AP: “Rare in US for an active shooter to be stopped by bystander”
BY Herschel Smith
AP.
A bystander’s decision to shoot a man who opened fire at an Indiana mall was a rare occurrence of someone stepping in to try to prevent multiple casualties before police could arrive.
Police on Monday praised the quick actions of 22-year-old Elisjsha Dicken, an armed shopper who killed 20-year-old Jonathan Sapirman after Sapirman killed three people and wounded two others at a mall in the Indianapolis suburb of Greenwood.
“Many more people would have died last night if not for a responsible armed citizen,” police Chief Jim Ison said Monday, repeatedly calling Dicken a “good Samaritan” and his response “heroic.”
It isn’t common for mass shootings to be stopped in such fashion. From 2000 to 2021, fewer than 3% of 433 active attacks in the U.S. ended with a civilian firing back, according to the Advanced Law Enforcement Rapid Response Training Center at Texas State University. The researchers define the attacks as one or more people targeting multiple people.
It was far more common for police or bystanders to subdue the attacker or for police to kill the person, according to the center’s national data, which were recently cited by The New York Times.
In a quarter of the shootings, the attacker stopped by leaving the area, similar to what happened during the July 4 parade in Highland Park, Illinois, where seven people were killed.
“There’s been this statement: ‘The only thing that stops a bad guy with a gun is a good guy with a gun.’ That’s factually inaccurate because of the word ‘only,’” said Adam Lankford, a criminal justice expert at the University of Alabama who has written books and research papers about mass shootings.
And on and on the commentary drones.
To begin with, definitions are important. Self defense events happen every day in America, whether at home or out and about. I write on firearms and 2A rights, so I bypass chances to pen something else on self defense events literally every day to focus more on the mechanical and materials engineering of firearms, ammunition performance, method of carry, training, and the things that interest me. The author has subdivided his topic as best as he can in order to make his most convincing case. He has neglected literally thousands of cases of interest.

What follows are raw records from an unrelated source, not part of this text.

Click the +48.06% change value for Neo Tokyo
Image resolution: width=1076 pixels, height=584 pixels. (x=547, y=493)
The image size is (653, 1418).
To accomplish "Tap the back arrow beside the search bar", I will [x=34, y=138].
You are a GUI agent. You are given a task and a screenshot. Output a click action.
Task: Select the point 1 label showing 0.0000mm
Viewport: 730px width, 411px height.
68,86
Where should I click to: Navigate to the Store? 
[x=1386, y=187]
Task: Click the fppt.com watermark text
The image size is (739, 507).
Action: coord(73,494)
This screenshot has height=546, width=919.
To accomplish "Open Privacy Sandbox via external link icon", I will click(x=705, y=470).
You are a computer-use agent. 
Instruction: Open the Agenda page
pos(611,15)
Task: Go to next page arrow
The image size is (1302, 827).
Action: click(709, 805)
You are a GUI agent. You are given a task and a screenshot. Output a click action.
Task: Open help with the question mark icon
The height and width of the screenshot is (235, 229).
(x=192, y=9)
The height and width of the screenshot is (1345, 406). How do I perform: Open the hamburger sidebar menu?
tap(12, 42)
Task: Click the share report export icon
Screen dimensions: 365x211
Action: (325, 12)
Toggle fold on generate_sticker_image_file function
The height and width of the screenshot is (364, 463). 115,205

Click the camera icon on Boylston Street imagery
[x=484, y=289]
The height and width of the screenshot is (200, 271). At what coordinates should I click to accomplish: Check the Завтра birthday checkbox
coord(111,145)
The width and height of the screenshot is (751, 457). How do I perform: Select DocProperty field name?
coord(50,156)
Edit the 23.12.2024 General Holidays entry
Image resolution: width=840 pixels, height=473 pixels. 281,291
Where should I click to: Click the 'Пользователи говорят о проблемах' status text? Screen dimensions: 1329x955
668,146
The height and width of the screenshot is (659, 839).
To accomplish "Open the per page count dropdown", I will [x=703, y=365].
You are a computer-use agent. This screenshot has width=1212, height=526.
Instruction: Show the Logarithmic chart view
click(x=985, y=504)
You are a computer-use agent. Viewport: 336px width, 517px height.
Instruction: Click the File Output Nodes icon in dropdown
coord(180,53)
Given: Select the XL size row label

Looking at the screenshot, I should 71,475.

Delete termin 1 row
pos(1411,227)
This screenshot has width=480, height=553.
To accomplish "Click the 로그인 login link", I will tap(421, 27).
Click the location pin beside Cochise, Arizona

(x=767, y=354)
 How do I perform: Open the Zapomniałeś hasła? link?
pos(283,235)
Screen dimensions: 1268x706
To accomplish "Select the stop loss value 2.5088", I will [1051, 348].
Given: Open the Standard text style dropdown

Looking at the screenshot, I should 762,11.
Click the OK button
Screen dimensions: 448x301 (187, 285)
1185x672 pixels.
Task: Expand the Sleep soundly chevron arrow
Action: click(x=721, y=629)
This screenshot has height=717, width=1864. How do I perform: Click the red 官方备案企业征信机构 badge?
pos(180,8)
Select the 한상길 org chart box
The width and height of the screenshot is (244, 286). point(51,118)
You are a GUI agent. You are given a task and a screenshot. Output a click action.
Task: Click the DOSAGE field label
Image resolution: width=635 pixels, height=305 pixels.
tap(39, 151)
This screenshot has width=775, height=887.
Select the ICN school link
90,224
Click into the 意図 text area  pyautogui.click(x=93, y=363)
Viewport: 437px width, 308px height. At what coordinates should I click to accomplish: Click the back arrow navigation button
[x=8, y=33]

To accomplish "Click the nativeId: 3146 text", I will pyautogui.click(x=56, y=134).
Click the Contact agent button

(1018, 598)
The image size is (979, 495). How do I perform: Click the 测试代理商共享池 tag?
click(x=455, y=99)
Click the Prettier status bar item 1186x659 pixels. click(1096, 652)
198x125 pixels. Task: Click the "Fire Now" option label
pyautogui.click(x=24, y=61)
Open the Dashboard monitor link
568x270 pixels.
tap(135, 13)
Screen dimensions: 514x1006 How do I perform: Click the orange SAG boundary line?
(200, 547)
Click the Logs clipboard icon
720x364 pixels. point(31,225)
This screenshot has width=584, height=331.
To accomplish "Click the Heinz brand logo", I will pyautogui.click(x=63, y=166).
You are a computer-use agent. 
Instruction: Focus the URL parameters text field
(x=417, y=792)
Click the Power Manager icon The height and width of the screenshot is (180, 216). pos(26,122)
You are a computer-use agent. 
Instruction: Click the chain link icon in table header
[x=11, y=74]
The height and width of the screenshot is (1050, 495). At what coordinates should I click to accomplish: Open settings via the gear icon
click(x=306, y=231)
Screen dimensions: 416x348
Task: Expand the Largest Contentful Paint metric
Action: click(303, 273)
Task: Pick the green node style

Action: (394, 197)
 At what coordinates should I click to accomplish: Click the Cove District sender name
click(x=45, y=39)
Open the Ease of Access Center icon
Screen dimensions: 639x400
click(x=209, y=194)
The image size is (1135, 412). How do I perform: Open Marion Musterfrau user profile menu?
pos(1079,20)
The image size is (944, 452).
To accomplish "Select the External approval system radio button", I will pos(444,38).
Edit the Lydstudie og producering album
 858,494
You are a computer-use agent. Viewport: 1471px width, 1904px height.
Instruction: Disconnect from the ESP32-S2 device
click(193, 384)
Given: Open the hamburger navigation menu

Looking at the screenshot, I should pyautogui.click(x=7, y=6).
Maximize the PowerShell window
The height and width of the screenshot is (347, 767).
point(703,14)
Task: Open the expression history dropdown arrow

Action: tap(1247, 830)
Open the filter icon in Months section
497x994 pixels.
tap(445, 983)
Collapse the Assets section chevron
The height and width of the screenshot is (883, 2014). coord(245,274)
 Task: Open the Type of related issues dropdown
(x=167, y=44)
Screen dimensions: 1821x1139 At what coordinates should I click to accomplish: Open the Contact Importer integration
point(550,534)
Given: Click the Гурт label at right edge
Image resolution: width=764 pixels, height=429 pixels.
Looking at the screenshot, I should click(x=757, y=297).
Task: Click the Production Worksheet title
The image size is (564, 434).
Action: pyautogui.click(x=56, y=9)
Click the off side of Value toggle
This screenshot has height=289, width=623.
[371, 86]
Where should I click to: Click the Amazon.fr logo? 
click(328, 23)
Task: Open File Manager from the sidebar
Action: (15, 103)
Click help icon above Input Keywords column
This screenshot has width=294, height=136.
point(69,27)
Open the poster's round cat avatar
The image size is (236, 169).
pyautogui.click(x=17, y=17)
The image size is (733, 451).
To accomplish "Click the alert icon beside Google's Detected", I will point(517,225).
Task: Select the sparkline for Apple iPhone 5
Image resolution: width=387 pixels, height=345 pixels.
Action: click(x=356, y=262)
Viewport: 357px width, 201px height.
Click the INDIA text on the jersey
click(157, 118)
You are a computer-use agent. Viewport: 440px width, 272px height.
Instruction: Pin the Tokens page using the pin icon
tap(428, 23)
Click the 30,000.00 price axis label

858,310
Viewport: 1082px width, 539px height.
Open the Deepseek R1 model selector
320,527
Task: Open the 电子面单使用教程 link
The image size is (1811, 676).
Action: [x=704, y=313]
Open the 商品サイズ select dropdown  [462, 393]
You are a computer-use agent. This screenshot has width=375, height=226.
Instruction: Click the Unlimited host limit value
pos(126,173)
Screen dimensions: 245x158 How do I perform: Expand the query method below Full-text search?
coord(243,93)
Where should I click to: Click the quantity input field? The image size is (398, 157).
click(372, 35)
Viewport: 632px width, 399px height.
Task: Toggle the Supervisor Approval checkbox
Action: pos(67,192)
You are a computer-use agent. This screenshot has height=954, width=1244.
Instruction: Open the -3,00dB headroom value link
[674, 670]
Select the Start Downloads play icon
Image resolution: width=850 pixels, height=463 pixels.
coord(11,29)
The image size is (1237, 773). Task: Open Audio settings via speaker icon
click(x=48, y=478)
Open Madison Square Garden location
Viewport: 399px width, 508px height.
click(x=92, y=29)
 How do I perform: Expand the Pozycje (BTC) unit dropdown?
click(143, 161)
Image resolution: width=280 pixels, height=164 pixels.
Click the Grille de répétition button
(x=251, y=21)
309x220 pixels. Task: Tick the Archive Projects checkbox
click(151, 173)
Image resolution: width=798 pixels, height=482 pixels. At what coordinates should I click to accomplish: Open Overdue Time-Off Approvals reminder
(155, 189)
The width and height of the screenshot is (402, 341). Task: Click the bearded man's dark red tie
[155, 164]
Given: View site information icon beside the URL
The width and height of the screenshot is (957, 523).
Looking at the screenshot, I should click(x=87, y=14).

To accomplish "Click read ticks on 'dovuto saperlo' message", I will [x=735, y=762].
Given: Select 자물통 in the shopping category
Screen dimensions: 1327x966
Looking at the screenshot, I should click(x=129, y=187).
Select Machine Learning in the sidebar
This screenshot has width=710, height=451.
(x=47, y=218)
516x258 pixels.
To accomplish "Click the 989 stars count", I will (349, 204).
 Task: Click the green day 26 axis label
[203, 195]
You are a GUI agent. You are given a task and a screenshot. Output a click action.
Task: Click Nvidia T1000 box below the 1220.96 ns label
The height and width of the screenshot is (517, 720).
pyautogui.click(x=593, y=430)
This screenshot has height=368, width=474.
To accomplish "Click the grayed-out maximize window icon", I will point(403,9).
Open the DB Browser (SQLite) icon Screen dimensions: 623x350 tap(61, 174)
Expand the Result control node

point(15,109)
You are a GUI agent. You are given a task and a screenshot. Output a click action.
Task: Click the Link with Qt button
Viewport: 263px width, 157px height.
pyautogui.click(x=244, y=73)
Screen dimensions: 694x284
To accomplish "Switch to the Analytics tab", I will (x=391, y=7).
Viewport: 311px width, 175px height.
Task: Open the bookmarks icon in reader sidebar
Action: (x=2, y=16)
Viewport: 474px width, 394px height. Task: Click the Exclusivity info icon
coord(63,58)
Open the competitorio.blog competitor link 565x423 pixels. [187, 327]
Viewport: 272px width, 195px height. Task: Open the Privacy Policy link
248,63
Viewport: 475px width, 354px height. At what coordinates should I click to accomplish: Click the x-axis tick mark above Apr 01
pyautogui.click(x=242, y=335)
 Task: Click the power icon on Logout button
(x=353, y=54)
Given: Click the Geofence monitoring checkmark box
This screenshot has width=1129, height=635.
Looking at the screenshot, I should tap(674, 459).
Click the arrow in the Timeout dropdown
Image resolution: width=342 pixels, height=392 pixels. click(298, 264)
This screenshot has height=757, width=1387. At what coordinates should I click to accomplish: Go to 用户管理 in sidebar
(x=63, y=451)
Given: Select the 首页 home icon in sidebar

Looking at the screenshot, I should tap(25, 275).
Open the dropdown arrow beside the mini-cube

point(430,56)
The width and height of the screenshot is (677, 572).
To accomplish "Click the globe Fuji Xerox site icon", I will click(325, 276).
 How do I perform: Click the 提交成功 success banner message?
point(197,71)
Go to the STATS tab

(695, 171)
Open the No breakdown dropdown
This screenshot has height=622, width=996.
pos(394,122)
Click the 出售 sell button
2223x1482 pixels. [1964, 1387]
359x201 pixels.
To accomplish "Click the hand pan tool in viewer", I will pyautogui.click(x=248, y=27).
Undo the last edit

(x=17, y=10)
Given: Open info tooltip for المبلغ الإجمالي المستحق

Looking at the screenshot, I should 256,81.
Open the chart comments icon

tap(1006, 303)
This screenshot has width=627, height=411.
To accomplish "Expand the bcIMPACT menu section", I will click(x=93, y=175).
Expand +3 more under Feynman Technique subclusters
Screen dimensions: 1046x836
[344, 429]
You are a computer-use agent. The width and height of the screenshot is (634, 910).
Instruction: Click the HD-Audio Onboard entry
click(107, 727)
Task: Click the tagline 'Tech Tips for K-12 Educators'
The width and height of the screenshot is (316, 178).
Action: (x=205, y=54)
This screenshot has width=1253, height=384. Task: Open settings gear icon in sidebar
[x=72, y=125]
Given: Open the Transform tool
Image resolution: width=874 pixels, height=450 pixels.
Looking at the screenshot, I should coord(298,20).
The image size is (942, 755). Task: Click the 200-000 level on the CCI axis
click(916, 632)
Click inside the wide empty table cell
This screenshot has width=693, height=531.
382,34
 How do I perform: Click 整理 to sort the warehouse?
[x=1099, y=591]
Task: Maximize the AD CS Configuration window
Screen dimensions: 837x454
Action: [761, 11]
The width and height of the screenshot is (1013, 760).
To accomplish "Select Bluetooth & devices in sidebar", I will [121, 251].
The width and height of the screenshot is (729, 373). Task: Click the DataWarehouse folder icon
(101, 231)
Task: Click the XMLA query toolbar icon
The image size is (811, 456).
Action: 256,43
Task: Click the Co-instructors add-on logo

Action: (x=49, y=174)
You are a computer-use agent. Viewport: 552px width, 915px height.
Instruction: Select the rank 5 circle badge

But even then, is he correct? Maybe not.
UCLA Law Professor Eugene Volokh wrote in the Washington Post on April 20, 2015: “Have civilians with permitted concealed handguns stopped such mass shootings before?” We provided Volokh with a list of such cases, which he used.
Below, we have collected news stories on more cases of permit holders stopping mass public shootings with their handguns (we separately collect cases where concealed handguns are used to stop other crimes). There is no reason to believe that this list is comprehensive, given how little media coverage is devoted to these heroic acts. In addition, we make no attempt here to list here the vast number of defensive gun uses in general that are reported daily in the US.
Permit holders stopped some mass public shootings that gained extensive news coverage, but only a few stories mentioned that it was a permit holder who stopped the attack. The stories frequently get other facts wrong.
The researchers list more than sixty times permit holders have stopped likely mass shootings in public. I judge a few of them to be not applicable for various reasons, but that doesn’t negate the force of the copious data.
The author at AP did a lousy job of research, but then, that has become the standard for the legacy media.
To be sure, none of this has anything to do with God-given rights. If a mass shooting can theoretically occur, and a carrier can theoretically stop it to prevent loss of life to himself or others, then it’s wise to carry and he or she certainly has the right to do so regardless of whether bogus research demonstrates that the result will be statistically insignificant. What’s statistically insignificant to the writer is significant if you have a firearm trained on you as a potential victim.
This just all goes to show how absurd most reporting is. Thus, unless the source is about some new firearm, some new ammunition or a ballistic test of older ammo designs for comparison, methods of maintenance, and the mechanical aspect of firearms, I’m not likely to link any legacy media source unless it’s to lampoon them or call out error. And I won’t go behind a paywall even to do that.
That’s about all the legacy media is good for these days. Some writer (and editor) actually thinks he’s earned his pay today for that tripe.